▶ [O que fazer]:
Segundo o texto fornecido abaixo, qual era o nome da mulher de D. Diogo, 4.º Conde da Feira?

▶ [Texto fornecido]:

■ ■ ■ ■ ■

Aquele D. Diogo, que foi o 4.º Conde
da Feira por carta de mercê do seu título em 17 de Outubro de 1556,
e sua mulher, D. Ana de Menezes, foram os que, em 1560, lançaram a
primeira pedra do referido convento do Espírito Santo dos Frades
Loios da Vila da Feira, convento que já estava em condições de ser
habitado em 1556. É evidente que aquela dádiva do anel de água para
o convento e seu claustro se tornou necessário para nele poderem
habitar os frades. É de supor que o chafariz fosse feito na época
daquela
/ 78 / doação (1575)
ou quando foi construído o claustro (1628).
Naquele libelo, o convento dizia que
«Provaria que sendo Condessa da dita Villa e vivendo nas cazas do
Castelo della a May do Reo e vivendo este em sua companhia e hão
despos este vivendo só
(4) nas ditas Casas nestes anos
proximos passados via muito que bem os Reytores e Religiosos do dito
Convento do Autor por si e seus familiares entravão pela dita porta
desfechando-a com a sua chave e chegando athé a dita fonte a faziam
limpar e por corrente a agoa della, e depois que estava corrente e
limpa se tornava a recolher pella mesma porta fechando-a com a mesma
chave com que asim hão desfechada. Provaria que na Vde o dito Reo e a
dita sua May viam muito bem o dito uso e posse da chave dos Reytores
e Rellegiosos do dito Convento, mas também seus familiares e
feitores, e por elles sabião e foram sempre certificados da dita
posse e uso da chave que os Reytores e Religiosos tinham em seu
poder e sendo á sua vista, a tãm pacifica a não empedião nem a
encontravão (cit. Tombo, Vol. 1.º, pág. 381 v.º).

■ ■ ■ ■ ■

▶ [Linhas de dados]:
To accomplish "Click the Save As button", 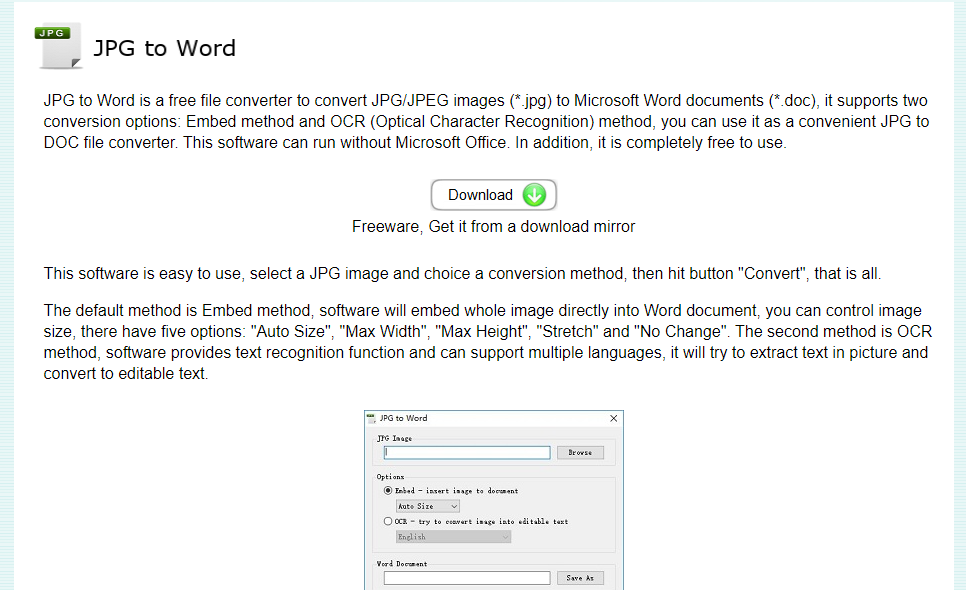I will point(580,577).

■ ■ ■ ■ ■

▶ [Resposta ao exercício]:
D. Ana de Menezes.